Segment Start: The input

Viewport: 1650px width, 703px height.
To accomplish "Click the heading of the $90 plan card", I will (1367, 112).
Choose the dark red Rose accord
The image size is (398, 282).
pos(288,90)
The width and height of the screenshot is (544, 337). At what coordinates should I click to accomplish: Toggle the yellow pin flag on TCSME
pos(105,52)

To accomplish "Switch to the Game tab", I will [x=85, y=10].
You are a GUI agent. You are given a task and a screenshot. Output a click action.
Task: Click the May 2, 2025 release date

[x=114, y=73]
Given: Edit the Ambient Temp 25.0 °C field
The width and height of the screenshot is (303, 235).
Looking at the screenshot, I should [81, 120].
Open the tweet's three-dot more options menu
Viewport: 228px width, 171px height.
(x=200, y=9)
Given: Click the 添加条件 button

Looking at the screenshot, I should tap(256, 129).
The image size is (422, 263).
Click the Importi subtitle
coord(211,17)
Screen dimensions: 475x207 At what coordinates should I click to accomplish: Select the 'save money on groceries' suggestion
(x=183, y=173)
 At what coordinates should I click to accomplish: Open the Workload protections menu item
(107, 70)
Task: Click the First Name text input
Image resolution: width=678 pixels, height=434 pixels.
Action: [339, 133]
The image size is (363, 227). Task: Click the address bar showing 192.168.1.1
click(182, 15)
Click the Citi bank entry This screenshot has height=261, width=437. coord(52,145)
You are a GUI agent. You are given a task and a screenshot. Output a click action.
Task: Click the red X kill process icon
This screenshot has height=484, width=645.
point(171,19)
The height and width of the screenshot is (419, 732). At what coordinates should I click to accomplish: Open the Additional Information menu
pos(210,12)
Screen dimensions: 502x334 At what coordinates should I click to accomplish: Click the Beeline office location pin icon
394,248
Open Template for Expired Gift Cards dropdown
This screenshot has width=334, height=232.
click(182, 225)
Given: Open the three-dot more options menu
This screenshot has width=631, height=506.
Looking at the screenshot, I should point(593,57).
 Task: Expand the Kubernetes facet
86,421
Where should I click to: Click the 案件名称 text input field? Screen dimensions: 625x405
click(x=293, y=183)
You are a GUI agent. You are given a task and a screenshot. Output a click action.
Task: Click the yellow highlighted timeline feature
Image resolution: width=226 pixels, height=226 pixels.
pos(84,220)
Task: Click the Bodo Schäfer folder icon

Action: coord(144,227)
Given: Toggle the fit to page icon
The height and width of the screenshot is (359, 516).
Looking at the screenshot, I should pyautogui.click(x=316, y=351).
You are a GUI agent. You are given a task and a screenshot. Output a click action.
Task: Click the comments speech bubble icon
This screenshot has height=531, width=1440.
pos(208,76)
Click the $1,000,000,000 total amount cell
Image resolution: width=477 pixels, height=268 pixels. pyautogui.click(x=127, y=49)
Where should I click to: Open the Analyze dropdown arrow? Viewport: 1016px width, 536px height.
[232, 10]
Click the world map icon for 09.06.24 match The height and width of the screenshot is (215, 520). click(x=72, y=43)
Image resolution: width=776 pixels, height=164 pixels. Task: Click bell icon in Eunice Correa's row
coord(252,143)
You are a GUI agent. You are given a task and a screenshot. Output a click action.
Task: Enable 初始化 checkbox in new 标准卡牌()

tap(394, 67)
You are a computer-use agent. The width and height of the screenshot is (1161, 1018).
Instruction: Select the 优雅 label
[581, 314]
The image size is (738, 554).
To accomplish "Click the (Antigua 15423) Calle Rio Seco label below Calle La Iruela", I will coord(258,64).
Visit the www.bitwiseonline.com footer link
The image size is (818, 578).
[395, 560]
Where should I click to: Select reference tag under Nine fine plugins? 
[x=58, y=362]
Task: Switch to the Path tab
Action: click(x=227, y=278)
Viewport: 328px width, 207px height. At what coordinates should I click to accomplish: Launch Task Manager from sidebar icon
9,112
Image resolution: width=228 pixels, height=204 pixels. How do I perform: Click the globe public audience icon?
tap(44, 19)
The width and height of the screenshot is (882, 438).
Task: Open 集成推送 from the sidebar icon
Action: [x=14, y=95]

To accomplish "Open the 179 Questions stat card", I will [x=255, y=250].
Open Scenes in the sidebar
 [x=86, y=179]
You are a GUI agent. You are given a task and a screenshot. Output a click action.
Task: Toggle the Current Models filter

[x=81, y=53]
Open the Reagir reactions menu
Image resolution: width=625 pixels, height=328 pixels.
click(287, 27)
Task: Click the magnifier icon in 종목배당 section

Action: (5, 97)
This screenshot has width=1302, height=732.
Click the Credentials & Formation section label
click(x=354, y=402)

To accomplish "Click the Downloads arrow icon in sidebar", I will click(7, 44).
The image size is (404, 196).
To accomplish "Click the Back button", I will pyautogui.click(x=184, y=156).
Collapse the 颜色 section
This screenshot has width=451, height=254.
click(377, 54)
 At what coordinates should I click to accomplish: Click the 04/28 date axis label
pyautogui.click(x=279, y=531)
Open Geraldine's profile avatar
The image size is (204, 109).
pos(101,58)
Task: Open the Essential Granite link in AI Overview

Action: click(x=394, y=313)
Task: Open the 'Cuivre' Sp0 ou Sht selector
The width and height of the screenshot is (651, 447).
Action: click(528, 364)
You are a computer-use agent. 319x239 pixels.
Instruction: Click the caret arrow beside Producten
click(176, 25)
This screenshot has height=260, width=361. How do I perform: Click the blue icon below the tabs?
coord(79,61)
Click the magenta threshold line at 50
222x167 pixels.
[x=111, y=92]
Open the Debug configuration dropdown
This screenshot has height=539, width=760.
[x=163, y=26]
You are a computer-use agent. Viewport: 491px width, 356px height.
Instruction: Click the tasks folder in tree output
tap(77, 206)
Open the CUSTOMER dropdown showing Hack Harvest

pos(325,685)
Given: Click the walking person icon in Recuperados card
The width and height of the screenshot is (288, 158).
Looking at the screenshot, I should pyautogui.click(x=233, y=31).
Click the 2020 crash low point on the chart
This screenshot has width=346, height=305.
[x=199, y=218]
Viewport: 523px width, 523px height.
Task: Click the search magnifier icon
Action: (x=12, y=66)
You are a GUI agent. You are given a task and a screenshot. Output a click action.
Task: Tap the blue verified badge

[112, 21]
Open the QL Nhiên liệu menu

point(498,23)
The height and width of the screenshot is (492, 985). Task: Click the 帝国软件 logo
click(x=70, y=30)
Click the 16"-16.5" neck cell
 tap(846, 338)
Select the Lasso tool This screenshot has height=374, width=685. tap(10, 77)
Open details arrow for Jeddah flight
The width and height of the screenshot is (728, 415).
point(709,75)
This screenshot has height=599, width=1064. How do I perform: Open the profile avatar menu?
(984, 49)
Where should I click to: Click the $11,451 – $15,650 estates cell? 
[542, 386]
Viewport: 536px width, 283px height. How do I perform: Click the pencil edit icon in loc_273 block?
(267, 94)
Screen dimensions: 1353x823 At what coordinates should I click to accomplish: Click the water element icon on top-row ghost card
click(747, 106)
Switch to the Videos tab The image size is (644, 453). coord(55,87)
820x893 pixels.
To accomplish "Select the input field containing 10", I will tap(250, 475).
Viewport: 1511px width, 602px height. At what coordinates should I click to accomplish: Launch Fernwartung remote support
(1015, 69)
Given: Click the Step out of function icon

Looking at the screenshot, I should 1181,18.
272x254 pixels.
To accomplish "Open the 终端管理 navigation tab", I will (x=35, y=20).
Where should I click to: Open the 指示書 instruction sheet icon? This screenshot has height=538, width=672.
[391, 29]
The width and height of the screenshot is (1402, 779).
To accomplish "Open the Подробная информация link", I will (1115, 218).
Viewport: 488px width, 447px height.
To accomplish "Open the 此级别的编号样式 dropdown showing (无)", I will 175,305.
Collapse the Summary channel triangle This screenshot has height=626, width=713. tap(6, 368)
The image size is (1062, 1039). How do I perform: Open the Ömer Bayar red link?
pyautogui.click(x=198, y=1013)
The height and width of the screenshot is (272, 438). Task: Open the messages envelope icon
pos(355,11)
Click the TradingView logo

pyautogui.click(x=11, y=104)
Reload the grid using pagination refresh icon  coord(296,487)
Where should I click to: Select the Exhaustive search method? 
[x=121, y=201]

Segment End: The input

Prompt:
Scan the entries above for the word "Collapse" and collect each line holding it.

Solution to this problem:
Collapse the 颜色 section
Collapse the Summary channel triangle This screenshot has height=626, width=713. tap(6, 368)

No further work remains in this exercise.